What last night’s underwhelming (and that’s being kind) and uninspired 30 for 30 on the 1998 Home Run race tried to capture was that baseball would have been in the toilet without it. It’s a narrative that Bud Selig tried to push to do himself credit, then shit all over to also do himself credit, and now everyone is coming back to looking at fondly as aforementioned nostalgia. Or as a roadmap when baseball is done shooting itself in the dick this summer. Either way, whatever ESPN’s Long Gone Summer did, and however ham-handedly it did it, the idea behind it was to express just how much that summer meant to baseball.
Here’s the thing: It didn’t.
It’s a memorable season to be sure, both for what happened in it, its aftermath, and how it frames the greater debate about steroids and baseball and the Baseball Hall of Fame. Of course, that’s a debate that’s mostly held only between aging baseball writers trying to protect the legacy of Hank Aaron or Roger Maris (for some reason) or even Babe Ruth (for even less reason) in between Springsteen concerts.. Most fans greet discussions of PEDs or HGH with a shrug these days. But whatever. That’s not why you called.
But the idea that 1998 “saved” baseball just doesn’t hold up to any analysis. MLB did see an attendance surge in 1998 and then 1999, but it was hardly out of line with the attendance surge it was already seeing in the years before.
Baseball did see a major decline due to the strike of 1994. That much is true. In 1995, attendance dropped nearly 6,000 fans per game, or 19.9 percent. But from 1995 to 1996 attendance went up 5.9 percent. From 1996 to 1997 it went up 5.1 percent. 1997 to 1998, even with that great chase, went up 4.1 percent. 1998 to 1999 attendance per game actually went down -0.5 percent.
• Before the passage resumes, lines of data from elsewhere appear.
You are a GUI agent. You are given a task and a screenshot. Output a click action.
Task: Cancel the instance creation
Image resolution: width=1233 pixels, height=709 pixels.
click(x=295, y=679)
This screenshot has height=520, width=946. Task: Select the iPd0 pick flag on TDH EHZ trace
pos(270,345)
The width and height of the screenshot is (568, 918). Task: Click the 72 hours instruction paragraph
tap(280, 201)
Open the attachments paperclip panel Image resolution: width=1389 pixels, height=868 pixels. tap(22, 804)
Attendance surged earlier this decade to over 30,000 per game, but has sunk back to basically where it was in 1999. And the surge in attendance seven or eight years ago doesn’t have anything to do with 1998 nostalgia.
As far as World Series TV ratings, 1998’s were acutely down from 1997, though that probably has to do with the Yankees sweeping a Padres team that no one could identify three players from then or now. In fact, World Series ratings haven’t even topped 1997’s ratings, even when the Red Sox or Cubs were winning their landmark championships this century. Who knew so many people had such strong affection for Charles Nagy?
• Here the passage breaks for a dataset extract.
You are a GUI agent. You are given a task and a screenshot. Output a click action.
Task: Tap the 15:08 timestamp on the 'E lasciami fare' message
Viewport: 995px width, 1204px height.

There are certainly plenty of baseball fans that will tell you they are fans now because of 1998. Perhaps their memories are shinier than the actual reality. Or writers and fans will tell you that there’s something unquantifiable that was added to baseball by the 1998 season. But this is baseball in the modern era. EVERYTHING is quantifiable. And the home run race didn’t add anything in any way we can measure, other than some TV ratings to some regular-season games that wouldn’t have normally drawn it. But lasting impressions? Hard to find.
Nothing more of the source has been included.